Here’s the background: In 2017, the Tax Cut and Jobs Act inserted a cap on a business’s ability to deduct interest expense to 30% of the business’s income.
For example, assume a solar project has $20M of entity level debt, and $1M of interest expense in 2020. Assume it also has $2.5M of “adjusted income” (that’s its income after adding back depreciation deductions and before the interest expense) for 2020, resulting in a cap of $750,000 of 2020 interest expense that can be used currently (30% times $2.5M). Because our business had $1M of interest expense, but a $750,000 cap, there’s an excess of $250,000 that must be carried forward to be used a few years later. I say a few years later because income and annual interest expense will probably continue at about the same level for the near future, meaning that the computation may generate another $250,000 of carried forward interest next year as well. Indeed, under the rules, depreciation will cease being a favorable adjuster in 2022. At a 21% tax rate, this deferred $250,000 of interest expense is worth the time value of about $52,000 of actual cash that might be deferred by five years or more. And a similar amount the next year, and so on.

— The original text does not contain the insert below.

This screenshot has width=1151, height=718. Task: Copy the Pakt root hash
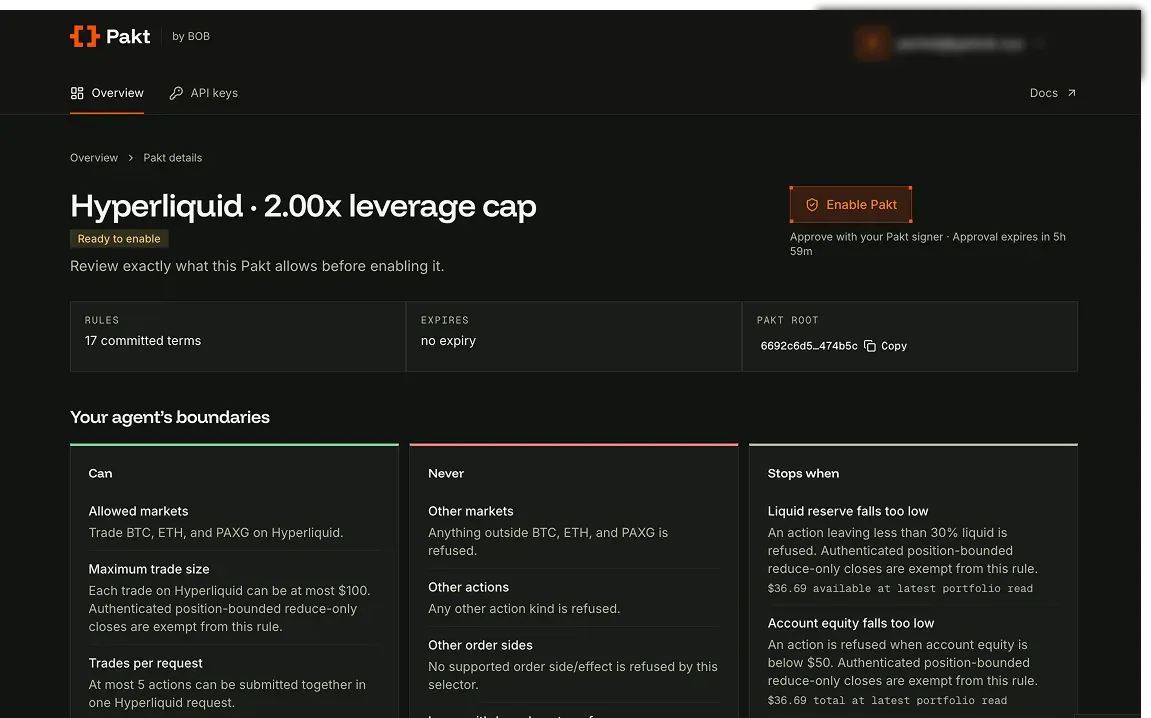[886, 346]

Of course, all of this depends on the actual math for the particular project.
Here’s the change just made by the CARES Act: It increases the 30% cap on business interest, for one year only, 2020, to 50% of adjusted gross income.
Let’s return to our example. Under the new law, the interest cap is 50% of $2.5M, or $1.125M, meaning that ALL $1M of the 2020 interest is currently deductible, and nothing is carried forward. At a 21% tax rate, this added deduction is worth about $52,000, remembering that the effect is actually reduced on account of the time value of money concept that we discussed above.
We’ll conclude by noting that this change in the Code hasn’t gotten that much attention. So, if you have project-level debt in your project, make sure that the new cap has been addressed in your projections!